E8 não entra no mérito da superprodução de artigos ou do incentivo à produção de pesquisas. Para ele, o nível das pesquisas era básico e, com um aprofundamento metodológico com a incorporação dos modelos econométricos, que inclusive foi muito cobrado pelo Multi na disciplina de Métodos Quantitativos, “o nível da pesquisa tem melhorado”. Além disso, uma maior quantidade de programas de pós-graduação stricto sensu e de doutores em contabilidade proporciona o desenvolvimento e o fortalecimento de áreas de contabilidade

não tradicionais, como aconteceu com a contabilidade pública. E23 corrobora com a fala de E8, ao afirmar que haverá um número e uma diversificação maior de periódicos fazendo com que sejam selecionadas as melhores pesquisas para periódicos apropriados.

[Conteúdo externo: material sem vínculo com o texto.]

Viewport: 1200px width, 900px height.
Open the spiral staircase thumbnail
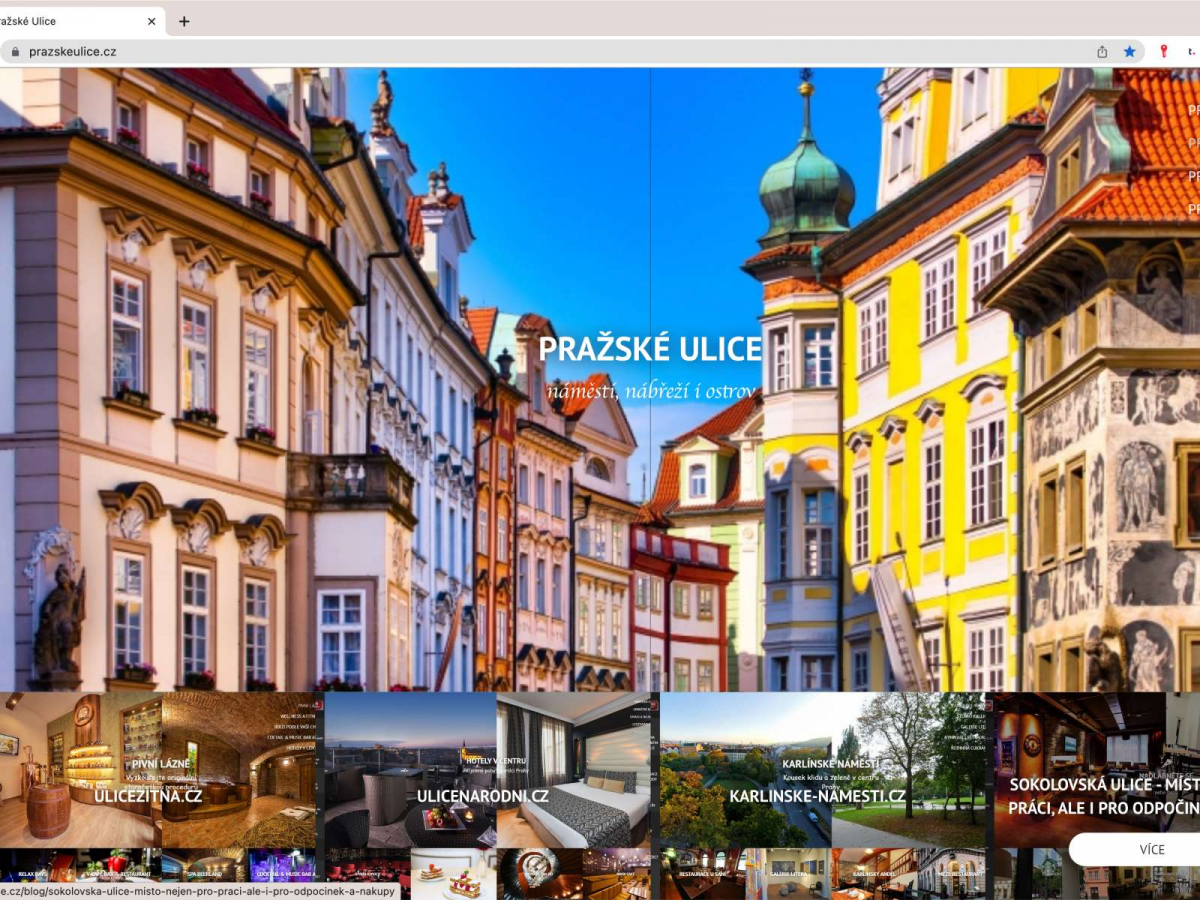click(540, 874)
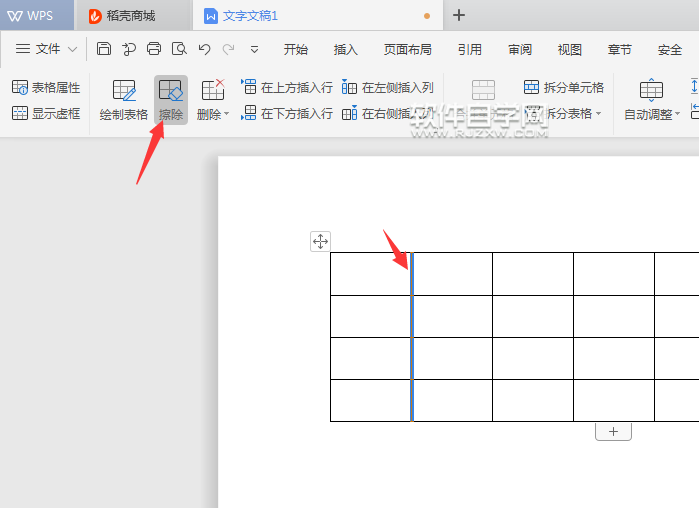This screenshot has height=508, width=699.
Task: Click the add-row plus button below table
Action: pos(613,432)
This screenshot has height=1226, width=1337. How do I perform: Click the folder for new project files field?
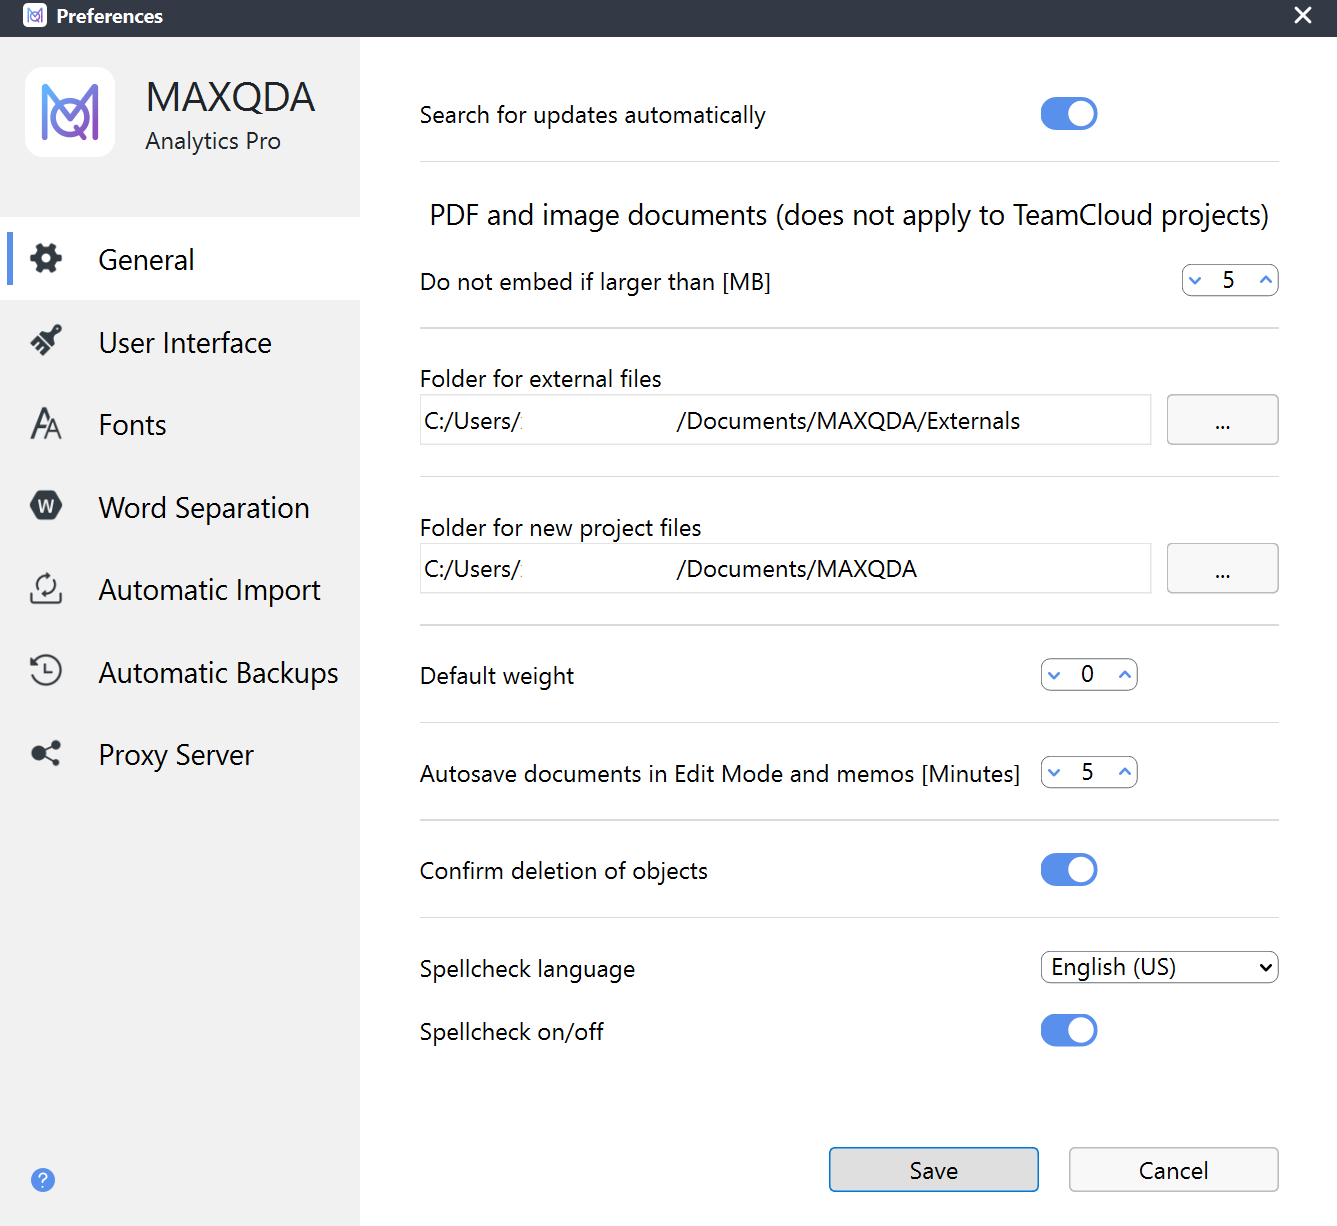[785, 568]
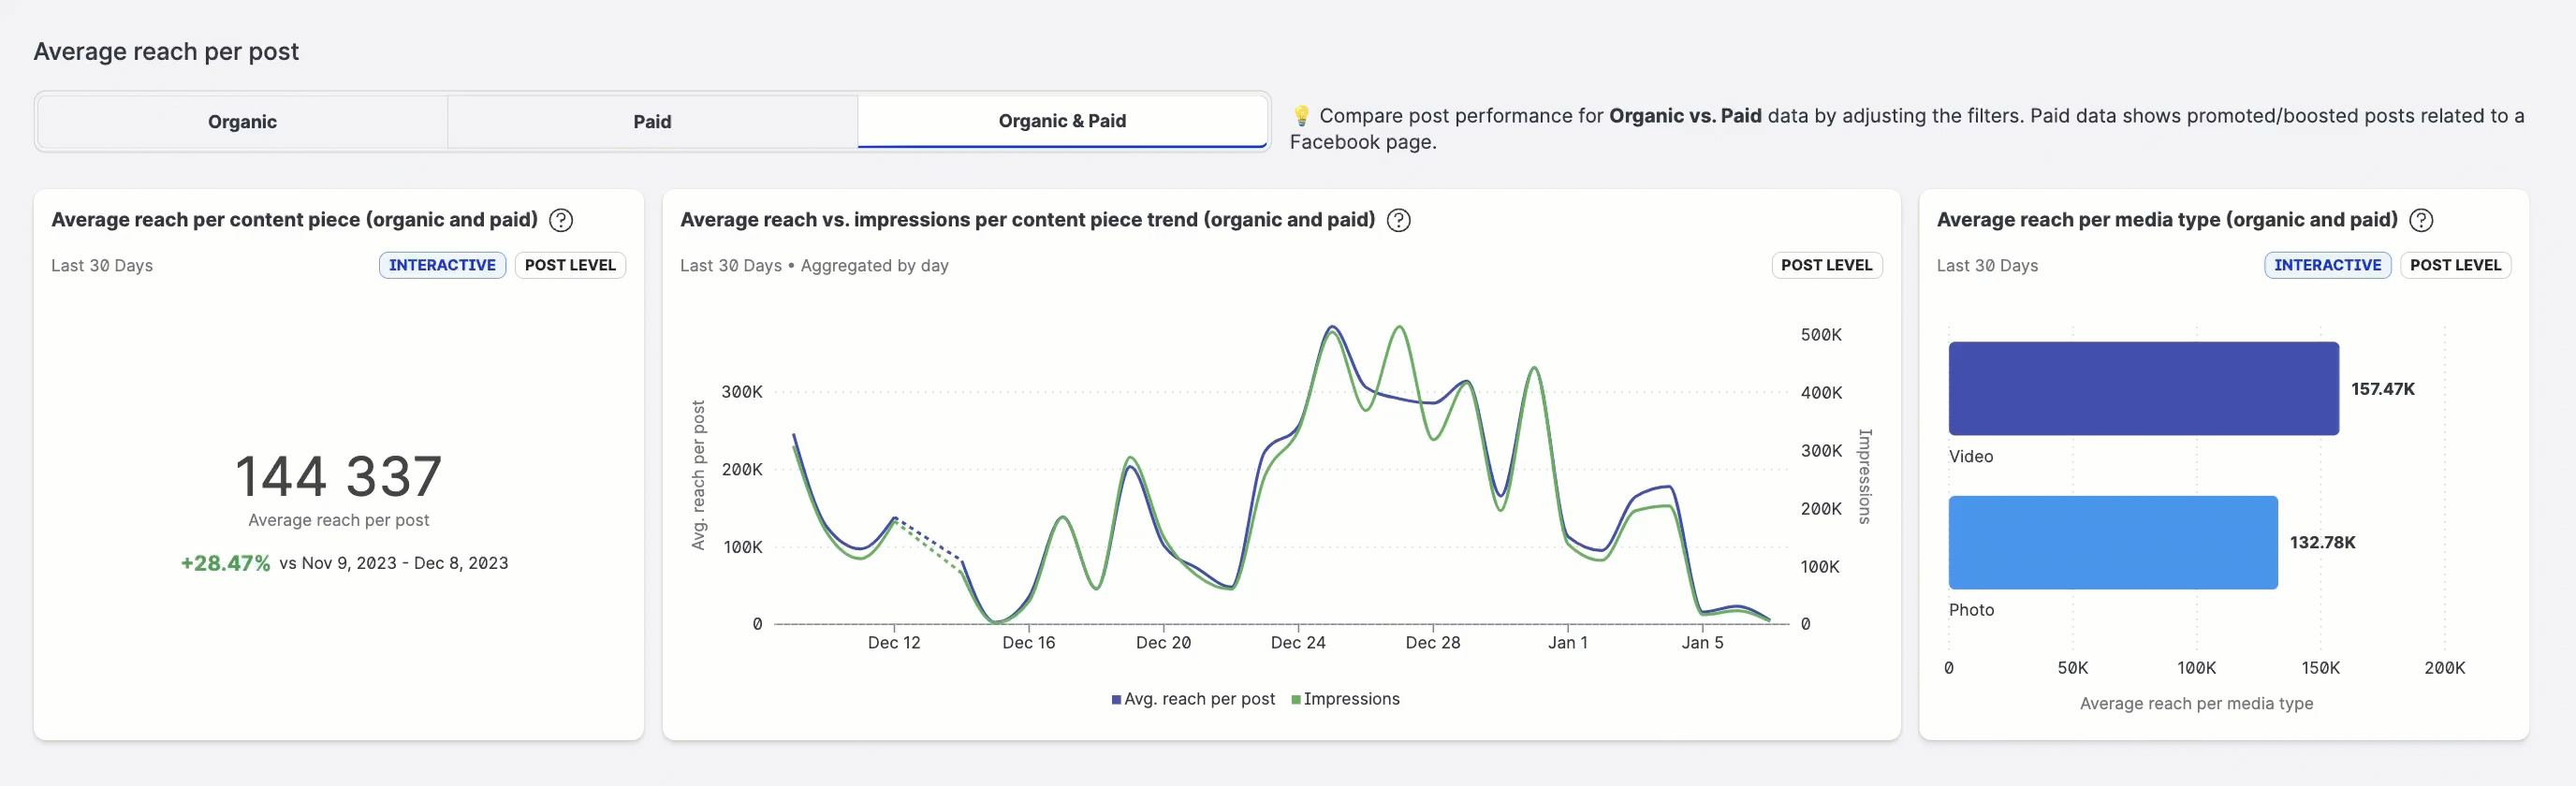
Task: Click the 144 337 average reach value
Action: 338,476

E16 enfatiza que “apesar de nossa pesquisa em contabilidade ser desde a década de setenta aqui no Brasil, a gente ainda é muito imaturo, a nossa pesquisa ainda é muito imatura, a gente tem muito a evoluir ainda”. Exemplificando essa imaturidade, relata um caso que pode estar atrelado à superprodução de artigos:

eu, como editor da revista, nunca imaginei que alguém fosse submeter um artigo para revista, eu retornar o parecer dos avaliadores e essa pessoa não me dar nenhuma resposta depois de dois meses eu cobrando resposta; depois da terceira cobrança, a pessoa dizer que não vai mais querer continuar com a submissão porque não consegue fazer o que foi pedido. Nunca imaginaria que alguém poderia fazer isso. A nossa área ainda tem muita gente descompromissada.